BY CHRONICLE EDITORS
For years, foreign investors in Ecuador had to put up with the challenge of political instability in the form of frequent changes of presidents and cabinet members. That was bad enough. Now, however, they also have to face another - even worse - challenge: A president who is hostile to foreign investors.
Last week, Ecuadorian President Rafael Correa told America Movil and Telefonica that they could either accept his new concession terms or leave. The new terms include an increase of the concession price from $52 million paid 15 years ago to $700 million and a reduction of the maximum prices the operators can charge from 50 cents to 22 percent.
"If they want to pay, great, and if they don't, well we wish them good luck,'' Correa said, according to Bloomberg.”We won't beg any company to stay in the country. We're asking a fair price for the country.''
Clearly, Mr. Correa - despite his doctorate in economics from University of Illinois at Urbana-Champaign - has no clue about how the market works. It is not up to a politician to decide the details of what works or not for a private company. In this case, America Movil and Telefonica have developed a business model that works for them, i.e. enables them to make a profit while operating their business in Ecuador. To be imposing new unilateral restrictions like Correa is doing is dangerous for both the companies affected and Ecuador.
The new requirements could very well result in America Movil and Telefonica leaving Ecuador when their concession ends in the fall. And who would gain from that?
Certainly not the millions of Ecuadorians who have signed for wireless subscriptions in recent years. The number of wireless subscribers in Ecuador has exploded from 859,200 in 2001 to 8.5 million in 2006, according to the International Telecommunications Union (ITU).

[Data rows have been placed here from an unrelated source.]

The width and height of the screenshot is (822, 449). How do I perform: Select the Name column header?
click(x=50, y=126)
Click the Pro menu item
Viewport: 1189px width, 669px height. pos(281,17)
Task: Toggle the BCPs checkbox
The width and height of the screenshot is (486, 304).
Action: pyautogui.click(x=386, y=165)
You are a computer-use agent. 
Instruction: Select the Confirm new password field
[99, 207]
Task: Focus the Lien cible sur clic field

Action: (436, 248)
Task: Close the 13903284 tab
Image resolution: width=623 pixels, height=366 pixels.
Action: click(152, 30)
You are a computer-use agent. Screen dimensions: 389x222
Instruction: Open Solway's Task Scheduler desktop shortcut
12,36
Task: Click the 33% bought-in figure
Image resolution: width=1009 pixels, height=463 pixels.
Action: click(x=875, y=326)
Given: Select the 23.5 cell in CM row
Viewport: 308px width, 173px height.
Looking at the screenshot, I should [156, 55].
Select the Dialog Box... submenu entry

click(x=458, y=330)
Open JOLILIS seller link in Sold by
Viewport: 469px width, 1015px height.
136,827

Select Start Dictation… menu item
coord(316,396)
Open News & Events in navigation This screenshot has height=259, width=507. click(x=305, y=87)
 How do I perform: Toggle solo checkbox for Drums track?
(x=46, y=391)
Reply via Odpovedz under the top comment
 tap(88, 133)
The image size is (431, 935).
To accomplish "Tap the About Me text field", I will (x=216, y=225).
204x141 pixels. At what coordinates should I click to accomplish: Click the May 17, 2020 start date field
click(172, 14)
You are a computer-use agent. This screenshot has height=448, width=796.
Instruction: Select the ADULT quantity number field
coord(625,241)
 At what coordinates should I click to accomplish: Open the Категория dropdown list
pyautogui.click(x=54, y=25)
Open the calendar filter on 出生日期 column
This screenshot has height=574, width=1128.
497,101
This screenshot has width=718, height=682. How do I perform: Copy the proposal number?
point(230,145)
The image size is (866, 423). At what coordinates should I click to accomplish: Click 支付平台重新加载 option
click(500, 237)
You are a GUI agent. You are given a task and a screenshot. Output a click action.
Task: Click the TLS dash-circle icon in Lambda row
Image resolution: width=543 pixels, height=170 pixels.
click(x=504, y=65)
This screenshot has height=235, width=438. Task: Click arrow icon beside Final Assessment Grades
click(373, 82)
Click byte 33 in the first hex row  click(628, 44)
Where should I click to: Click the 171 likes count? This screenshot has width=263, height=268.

Certainly not the thousands of Ecuadorians employed directly and indirectly by the two telecom operators.
MORE STATE INEFFICIENCY?
And certainly not the government of Ecuador, which is currently benefiting from the taxes paid by the two telecom operators. If they leave Ecuador, as Mr. Correa appears to want, their operations will have to be taken over by the state, resulting in increased expenses and worsening service. Ecuador's existing state-run telecoms have a dismal history of inefficiency and corruption.
If there's one sector that requires private versus state ownership it's technology. It's a sector that is intensely dependent on constant innovation and investments - two ingredients state companies in Latin America are not known for.
The latest threats come after Correa has imposed tax hikes on foreign oil companies and other actions that are threatening foreign investment in Ecuador.
Amazingly enough, Correa taught economics at San Francisco de Quito, a prestigious private university in Ecuador for twelve years. As any of his students from those days will tell him, his economic policies as president are nothing but a recipe for disaster.